**Task directions**:
Please reproduce the entries below exactly, starting at the first line and ending with the line that holds "Click the 登录".

Data for the task below:

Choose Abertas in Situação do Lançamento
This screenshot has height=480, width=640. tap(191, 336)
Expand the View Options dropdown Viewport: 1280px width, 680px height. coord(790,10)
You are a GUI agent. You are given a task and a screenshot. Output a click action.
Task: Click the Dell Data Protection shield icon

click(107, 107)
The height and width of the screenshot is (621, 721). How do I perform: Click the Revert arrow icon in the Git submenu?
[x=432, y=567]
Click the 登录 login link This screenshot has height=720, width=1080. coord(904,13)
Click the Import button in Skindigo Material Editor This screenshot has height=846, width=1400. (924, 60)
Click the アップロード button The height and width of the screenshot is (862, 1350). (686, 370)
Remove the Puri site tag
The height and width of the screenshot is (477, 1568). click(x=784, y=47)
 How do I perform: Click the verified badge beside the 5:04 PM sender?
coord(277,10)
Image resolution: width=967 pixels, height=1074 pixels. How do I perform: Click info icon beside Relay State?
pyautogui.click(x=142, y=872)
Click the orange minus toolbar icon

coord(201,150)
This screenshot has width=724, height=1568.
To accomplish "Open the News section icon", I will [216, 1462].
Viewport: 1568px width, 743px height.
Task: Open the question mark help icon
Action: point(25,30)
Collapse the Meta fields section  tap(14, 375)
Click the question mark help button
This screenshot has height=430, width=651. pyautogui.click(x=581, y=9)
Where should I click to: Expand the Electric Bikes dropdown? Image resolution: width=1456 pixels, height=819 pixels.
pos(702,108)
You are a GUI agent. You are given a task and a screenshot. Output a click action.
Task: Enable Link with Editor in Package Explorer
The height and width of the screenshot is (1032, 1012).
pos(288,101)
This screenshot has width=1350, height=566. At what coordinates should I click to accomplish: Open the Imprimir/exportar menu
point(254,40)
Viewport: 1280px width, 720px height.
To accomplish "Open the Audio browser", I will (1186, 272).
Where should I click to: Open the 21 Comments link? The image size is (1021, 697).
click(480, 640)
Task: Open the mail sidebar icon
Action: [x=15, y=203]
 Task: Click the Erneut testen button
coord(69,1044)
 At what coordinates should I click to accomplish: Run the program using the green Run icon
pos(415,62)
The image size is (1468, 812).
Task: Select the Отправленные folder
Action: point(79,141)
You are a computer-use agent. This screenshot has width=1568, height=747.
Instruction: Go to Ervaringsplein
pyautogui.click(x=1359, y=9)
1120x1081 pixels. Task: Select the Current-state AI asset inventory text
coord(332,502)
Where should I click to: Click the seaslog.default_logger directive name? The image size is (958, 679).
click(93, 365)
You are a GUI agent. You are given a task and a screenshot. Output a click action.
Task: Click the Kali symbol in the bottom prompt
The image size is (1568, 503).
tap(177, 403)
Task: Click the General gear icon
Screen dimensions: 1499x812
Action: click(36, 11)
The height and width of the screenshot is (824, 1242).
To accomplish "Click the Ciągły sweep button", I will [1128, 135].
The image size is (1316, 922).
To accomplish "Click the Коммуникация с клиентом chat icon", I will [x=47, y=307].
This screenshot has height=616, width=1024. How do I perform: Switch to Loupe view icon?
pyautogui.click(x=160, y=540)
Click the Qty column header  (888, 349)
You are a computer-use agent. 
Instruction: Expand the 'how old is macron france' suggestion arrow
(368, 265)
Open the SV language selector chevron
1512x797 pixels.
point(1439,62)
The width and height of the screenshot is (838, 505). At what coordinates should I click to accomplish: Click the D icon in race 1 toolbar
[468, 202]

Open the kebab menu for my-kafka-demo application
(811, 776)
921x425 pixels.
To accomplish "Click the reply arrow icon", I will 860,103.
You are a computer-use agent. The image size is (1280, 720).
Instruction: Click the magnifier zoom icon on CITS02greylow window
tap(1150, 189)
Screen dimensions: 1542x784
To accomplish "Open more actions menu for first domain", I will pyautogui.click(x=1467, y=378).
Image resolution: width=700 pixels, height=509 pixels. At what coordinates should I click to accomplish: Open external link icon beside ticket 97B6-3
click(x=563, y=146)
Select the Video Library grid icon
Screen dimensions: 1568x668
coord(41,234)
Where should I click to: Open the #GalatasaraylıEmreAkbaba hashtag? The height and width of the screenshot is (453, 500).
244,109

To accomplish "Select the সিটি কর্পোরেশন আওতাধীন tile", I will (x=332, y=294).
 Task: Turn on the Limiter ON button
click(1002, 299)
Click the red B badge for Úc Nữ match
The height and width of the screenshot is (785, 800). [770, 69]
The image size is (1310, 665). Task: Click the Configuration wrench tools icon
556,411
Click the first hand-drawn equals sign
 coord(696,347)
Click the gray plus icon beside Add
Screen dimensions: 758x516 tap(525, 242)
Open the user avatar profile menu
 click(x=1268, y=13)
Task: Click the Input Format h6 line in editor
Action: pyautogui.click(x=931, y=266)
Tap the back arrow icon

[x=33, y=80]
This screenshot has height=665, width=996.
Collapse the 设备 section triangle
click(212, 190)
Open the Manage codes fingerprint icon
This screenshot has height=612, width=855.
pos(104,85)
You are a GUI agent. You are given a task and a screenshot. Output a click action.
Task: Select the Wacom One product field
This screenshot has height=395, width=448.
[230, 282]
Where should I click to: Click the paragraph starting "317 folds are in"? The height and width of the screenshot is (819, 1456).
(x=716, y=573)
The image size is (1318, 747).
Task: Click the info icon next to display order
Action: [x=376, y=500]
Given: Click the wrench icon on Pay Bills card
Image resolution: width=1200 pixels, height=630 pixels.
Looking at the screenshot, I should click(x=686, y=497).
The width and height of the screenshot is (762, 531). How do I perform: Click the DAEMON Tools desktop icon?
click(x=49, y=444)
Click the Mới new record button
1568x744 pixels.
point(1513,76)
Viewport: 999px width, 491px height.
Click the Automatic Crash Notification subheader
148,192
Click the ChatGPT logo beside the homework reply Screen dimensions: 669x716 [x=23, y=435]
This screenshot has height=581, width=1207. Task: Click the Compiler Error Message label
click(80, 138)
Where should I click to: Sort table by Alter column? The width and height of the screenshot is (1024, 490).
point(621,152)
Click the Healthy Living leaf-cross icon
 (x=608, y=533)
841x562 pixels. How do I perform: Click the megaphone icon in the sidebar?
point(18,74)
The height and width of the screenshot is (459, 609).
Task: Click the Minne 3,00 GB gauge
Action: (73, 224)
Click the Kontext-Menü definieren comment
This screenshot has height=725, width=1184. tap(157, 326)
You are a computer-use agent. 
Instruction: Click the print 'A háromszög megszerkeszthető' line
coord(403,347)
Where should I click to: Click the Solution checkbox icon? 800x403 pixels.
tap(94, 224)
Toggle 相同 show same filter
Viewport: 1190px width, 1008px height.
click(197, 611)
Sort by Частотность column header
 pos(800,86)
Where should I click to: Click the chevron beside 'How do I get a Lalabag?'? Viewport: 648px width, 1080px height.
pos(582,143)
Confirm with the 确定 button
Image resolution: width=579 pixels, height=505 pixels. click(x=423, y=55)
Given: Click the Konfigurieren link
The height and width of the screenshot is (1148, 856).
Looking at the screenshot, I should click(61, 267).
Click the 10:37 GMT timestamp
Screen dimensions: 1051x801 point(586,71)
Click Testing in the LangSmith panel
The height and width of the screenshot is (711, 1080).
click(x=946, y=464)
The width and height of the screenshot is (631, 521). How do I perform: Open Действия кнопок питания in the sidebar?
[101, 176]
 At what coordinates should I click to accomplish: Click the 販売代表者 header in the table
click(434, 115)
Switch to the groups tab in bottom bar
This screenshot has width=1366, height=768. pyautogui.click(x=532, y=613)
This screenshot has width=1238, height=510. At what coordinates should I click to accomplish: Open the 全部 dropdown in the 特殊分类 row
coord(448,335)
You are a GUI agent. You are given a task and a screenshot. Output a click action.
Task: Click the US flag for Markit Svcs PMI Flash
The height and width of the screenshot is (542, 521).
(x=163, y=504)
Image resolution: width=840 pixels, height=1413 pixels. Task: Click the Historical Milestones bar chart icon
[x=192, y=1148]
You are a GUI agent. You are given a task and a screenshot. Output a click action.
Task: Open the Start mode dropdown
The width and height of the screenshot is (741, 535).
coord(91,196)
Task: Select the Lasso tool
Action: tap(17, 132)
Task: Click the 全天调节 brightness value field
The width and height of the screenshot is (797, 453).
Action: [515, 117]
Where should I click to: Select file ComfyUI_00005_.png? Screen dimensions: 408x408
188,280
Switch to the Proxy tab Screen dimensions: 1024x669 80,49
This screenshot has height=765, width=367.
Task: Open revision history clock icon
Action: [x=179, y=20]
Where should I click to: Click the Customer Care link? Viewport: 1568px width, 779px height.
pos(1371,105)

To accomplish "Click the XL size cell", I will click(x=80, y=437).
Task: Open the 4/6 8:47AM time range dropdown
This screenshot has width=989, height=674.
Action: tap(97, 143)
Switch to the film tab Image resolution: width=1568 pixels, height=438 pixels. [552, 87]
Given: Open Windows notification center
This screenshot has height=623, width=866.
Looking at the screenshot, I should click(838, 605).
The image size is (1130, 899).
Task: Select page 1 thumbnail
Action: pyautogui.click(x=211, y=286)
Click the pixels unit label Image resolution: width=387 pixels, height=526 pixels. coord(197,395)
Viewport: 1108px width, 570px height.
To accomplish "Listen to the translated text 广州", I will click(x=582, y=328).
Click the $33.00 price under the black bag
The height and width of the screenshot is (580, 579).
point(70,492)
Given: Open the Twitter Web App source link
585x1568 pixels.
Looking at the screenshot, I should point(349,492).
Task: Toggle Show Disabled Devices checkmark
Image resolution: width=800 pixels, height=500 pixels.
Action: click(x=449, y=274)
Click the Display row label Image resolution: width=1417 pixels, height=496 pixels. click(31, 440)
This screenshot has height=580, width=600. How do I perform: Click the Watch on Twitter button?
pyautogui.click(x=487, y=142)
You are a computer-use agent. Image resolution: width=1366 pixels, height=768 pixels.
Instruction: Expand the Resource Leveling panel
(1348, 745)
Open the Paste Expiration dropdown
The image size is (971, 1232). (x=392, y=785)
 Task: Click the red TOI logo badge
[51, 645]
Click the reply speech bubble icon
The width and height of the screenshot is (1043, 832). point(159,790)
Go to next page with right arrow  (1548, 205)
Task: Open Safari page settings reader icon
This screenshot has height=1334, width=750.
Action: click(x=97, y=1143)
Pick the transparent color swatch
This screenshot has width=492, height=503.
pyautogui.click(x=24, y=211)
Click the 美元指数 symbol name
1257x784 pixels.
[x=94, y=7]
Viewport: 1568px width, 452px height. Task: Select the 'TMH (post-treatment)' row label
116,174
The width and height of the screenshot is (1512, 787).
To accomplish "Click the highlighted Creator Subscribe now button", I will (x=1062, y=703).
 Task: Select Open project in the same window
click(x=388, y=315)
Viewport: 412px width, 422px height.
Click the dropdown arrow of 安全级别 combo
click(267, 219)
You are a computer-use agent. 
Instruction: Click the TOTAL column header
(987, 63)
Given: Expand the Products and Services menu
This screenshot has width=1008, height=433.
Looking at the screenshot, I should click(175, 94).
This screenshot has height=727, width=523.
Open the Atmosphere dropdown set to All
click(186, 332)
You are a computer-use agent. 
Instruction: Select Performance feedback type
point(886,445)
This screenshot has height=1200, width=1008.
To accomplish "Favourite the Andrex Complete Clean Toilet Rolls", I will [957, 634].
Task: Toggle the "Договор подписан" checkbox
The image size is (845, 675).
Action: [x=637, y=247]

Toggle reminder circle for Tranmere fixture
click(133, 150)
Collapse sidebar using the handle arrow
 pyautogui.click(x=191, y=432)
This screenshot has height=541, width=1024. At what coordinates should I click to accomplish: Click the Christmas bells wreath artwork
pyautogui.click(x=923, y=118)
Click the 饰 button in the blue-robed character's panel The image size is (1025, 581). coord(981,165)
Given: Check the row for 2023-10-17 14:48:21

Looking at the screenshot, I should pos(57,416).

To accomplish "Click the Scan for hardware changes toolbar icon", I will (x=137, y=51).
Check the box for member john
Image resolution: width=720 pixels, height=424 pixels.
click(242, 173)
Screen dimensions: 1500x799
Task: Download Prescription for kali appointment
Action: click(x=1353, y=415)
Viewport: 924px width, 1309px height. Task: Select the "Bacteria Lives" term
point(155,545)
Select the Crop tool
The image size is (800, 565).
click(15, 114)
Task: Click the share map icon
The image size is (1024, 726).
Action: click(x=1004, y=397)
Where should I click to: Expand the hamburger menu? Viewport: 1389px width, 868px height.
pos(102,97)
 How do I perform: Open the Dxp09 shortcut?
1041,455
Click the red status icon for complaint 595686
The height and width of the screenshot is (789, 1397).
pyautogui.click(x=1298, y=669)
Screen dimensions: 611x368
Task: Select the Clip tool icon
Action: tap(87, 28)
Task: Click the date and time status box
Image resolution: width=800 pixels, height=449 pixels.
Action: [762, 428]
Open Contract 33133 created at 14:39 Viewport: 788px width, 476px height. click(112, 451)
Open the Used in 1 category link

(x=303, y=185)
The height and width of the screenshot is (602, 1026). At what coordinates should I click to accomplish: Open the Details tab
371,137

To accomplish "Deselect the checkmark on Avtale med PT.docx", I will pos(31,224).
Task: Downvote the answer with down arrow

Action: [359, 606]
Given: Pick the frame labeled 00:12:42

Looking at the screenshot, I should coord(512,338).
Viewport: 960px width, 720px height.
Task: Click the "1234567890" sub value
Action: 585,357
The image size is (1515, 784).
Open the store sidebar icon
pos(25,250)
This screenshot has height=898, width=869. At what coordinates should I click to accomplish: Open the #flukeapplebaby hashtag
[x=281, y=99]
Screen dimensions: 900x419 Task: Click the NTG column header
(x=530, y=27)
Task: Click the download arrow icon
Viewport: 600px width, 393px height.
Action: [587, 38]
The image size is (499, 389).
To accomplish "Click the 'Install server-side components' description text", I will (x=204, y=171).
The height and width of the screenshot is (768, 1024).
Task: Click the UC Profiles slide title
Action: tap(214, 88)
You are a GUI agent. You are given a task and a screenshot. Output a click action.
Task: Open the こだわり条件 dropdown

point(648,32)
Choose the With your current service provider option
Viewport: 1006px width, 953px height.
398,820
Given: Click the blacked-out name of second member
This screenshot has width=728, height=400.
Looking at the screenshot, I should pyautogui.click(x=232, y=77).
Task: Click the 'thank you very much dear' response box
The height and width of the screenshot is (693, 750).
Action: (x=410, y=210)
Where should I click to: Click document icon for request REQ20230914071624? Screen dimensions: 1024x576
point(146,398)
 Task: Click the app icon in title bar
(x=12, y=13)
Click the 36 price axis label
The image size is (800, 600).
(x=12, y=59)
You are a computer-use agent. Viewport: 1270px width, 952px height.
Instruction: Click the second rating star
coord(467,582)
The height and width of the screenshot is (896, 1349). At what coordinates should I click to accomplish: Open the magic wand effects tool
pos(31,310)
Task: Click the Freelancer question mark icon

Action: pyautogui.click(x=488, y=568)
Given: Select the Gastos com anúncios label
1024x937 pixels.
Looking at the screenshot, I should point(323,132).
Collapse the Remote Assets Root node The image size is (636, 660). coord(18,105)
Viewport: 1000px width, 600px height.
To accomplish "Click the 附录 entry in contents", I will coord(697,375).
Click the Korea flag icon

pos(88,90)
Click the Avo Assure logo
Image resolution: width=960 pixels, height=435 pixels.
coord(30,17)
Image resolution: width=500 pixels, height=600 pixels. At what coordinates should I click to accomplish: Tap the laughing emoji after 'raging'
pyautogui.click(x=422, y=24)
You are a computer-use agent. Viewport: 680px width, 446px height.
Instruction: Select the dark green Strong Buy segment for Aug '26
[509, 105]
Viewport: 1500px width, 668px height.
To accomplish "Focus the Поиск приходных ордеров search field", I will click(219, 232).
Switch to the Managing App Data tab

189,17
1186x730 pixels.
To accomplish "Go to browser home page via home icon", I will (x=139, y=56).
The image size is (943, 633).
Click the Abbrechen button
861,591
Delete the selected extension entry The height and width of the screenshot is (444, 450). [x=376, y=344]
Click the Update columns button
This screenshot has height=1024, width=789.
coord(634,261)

End of Data for the task.

**Task output**:
Choose Abertas in Situação do Lançamento
This screenshot has height=480, width=640. tap(191, 336)
Expand the View Options dropdown Viewport: 1280px width, 680px height. coord(790,10)
You are a GUI agent. You are given a task and a screenshot. Output a click action.
Task: Click the Dell Data Protection shield icon

click(107, 107)
The height and width of the screenshot is (621, 721). How do I perform: Click the Revert arrow icon in the Git submenu?
[x=432, y=567]
Click the 登录 login link This screenshot has height=720, width=1080. coord(904,13)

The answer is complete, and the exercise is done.